Biphasic synovial sarcoma was determined to demonstrate a better 5-year survivorship (65%) than spindle-cell synovial sarcoma (56%, P < 0.031) and Synovial Sarcoma, NOS (52%, P < 0.001). A similar progressive decrease in survivorship was demonstrated within histologically-related subtypes of the Liposarcoma family. As more and less well-differentiated subtypes of Liposarcomas were compared, they presented a range of survivorships depending on the histology and its level of differentiation. The survivorships of the well-differentiated subtype, myxoid subtype, round cell subtype, and pleomorphic subtype were compared to liposarcoma NOS and ranged from 84% in the well-differentiated subtype (P < 0.010) to 50% in the Pleomorphic subtypes (P < 0.630 when compared to the 69% 5-year survivorship of liposarcoma, NOS). Additionally, the 5-year survivorship in the myxoid subtype was 77% (P < 0.562) and 58% in round cell liposarcoma (P <0.038 when compared to liposarcoma, NOS).
Discussion
This report represents the single largest series of patients for each of the 34 soft tissue sarcomas. It also contains the most highly populated survivorship curves for patients with these 34 soft tissue sarcomas. While the database has limitations, the demographic and survival data are unprecedented in number and duration. (Our search strategy employed searching the textbook references cited earlier. In addition, the authors performed a PubMed search investigating the largest collections of each of the 34 soft tissue tumors. No larger series for each sarcoma were found.)

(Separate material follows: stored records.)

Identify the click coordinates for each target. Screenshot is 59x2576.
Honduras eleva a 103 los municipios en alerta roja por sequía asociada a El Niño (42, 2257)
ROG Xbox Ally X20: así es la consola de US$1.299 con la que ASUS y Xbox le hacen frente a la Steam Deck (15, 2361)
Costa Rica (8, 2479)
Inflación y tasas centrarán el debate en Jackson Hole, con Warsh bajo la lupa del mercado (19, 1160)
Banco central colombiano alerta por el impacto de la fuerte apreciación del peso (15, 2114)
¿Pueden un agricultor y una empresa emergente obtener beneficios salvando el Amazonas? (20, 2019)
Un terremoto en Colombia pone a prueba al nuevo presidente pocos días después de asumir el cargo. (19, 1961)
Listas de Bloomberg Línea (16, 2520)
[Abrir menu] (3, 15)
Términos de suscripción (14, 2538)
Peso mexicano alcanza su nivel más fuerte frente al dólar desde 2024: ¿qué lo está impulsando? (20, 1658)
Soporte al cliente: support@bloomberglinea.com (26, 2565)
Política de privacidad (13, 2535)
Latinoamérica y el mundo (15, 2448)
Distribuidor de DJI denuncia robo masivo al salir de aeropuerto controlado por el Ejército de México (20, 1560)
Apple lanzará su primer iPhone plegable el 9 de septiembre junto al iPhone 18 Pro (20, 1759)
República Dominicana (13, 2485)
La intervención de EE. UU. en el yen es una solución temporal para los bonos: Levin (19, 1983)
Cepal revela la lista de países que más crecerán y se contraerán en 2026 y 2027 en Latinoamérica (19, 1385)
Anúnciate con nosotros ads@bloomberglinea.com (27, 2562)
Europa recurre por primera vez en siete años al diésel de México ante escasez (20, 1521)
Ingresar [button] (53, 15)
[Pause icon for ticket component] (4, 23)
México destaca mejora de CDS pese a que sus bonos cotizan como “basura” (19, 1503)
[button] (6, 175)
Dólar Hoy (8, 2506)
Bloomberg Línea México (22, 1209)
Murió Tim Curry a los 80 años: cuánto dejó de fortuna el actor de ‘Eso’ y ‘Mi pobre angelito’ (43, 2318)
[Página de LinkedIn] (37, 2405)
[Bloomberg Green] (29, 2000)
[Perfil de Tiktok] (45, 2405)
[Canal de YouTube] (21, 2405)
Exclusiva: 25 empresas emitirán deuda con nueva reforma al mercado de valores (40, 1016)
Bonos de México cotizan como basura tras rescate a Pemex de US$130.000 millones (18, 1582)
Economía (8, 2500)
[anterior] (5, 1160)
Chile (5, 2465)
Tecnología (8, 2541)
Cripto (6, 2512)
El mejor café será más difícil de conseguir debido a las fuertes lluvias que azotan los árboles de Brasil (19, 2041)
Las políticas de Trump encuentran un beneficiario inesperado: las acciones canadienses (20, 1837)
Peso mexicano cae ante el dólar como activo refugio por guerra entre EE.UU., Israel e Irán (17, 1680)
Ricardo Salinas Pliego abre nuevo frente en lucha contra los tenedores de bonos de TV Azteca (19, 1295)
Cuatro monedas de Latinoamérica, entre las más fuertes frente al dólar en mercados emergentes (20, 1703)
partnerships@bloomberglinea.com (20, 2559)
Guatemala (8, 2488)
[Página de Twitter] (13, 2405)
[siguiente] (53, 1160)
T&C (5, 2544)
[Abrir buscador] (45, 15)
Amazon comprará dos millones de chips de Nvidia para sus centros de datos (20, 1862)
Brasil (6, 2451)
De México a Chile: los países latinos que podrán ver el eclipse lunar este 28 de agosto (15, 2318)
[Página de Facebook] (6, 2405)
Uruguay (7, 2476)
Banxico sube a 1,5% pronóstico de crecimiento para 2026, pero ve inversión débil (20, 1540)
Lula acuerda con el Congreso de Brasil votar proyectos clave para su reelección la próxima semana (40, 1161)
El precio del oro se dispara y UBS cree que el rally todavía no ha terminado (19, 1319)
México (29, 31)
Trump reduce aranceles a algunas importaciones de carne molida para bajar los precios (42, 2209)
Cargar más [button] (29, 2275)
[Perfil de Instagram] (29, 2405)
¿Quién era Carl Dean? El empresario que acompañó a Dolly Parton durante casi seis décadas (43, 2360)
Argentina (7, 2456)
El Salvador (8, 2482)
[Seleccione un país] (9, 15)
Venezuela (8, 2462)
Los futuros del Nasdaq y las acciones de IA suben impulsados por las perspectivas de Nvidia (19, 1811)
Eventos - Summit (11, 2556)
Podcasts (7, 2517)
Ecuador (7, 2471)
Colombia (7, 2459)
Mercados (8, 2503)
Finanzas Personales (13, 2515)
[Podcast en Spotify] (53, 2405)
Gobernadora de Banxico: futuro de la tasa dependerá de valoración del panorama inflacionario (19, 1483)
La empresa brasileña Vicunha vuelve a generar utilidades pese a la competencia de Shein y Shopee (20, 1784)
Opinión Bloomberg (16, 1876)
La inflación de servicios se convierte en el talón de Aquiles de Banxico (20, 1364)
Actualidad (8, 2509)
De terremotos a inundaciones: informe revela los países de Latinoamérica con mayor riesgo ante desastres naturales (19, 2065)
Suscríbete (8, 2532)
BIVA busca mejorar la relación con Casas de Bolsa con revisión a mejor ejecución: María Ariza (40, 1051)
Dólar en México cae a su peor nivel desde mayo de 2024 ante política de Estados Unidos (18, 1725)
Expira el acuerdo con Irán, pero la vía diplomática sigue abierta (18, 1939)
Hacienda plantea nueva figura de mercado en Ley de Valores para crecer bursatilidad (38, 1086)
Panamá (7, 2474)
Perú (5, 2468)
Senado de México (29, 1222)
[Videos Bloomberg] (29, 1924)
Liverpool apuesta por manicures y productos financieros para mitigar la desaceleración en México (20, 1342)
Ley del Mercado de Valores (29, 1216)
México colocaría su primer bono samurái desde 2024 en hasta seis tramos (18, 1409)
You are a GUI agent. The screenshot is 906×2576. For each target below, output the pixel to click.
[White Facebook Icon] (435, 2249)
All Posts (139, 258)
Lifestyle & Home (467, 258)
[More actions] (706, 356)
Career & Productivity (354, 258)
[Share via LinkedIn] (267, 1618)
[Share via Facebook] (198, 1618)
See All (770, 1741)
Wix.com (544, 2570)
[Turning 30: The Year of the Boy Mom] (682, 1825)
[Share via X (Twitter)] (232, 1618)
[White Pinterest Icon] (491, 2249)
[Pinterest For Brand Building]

This series demonstrated demographic data (age/gender/race) in accordance with most previously published reviews of large case series for each of the entities 1. It confirmed that soft tissue tumors are more common in males than in females (1.23 to 1.00). Excluding the five sarcomas that did not display male predominance, the sex predilection was 1.26 to 1.00. However, Malignant Hemangioendothelioma and Hemangiosarcoma were more common in females, displaying sex predilection of 1.00–1.27 and 1.00–1.08, respectively. The female sex predilection of malignant hemangioendothelioma and hemangiosarcoma is a new finding as previous series have found nearly equal gender distributions 7,8. The overall race distribution is displayed in Table 1 and includes 78% white, 10% black, 6% Hispanic, 2.5% Asian/Pacific islander, generally mirroring that of the population of the United States (78% white, 13% black, 17% Hispanic, 5% Asian/Pacific islander; http://quickfacts.census.gov/qfd/states/00000.html) 9.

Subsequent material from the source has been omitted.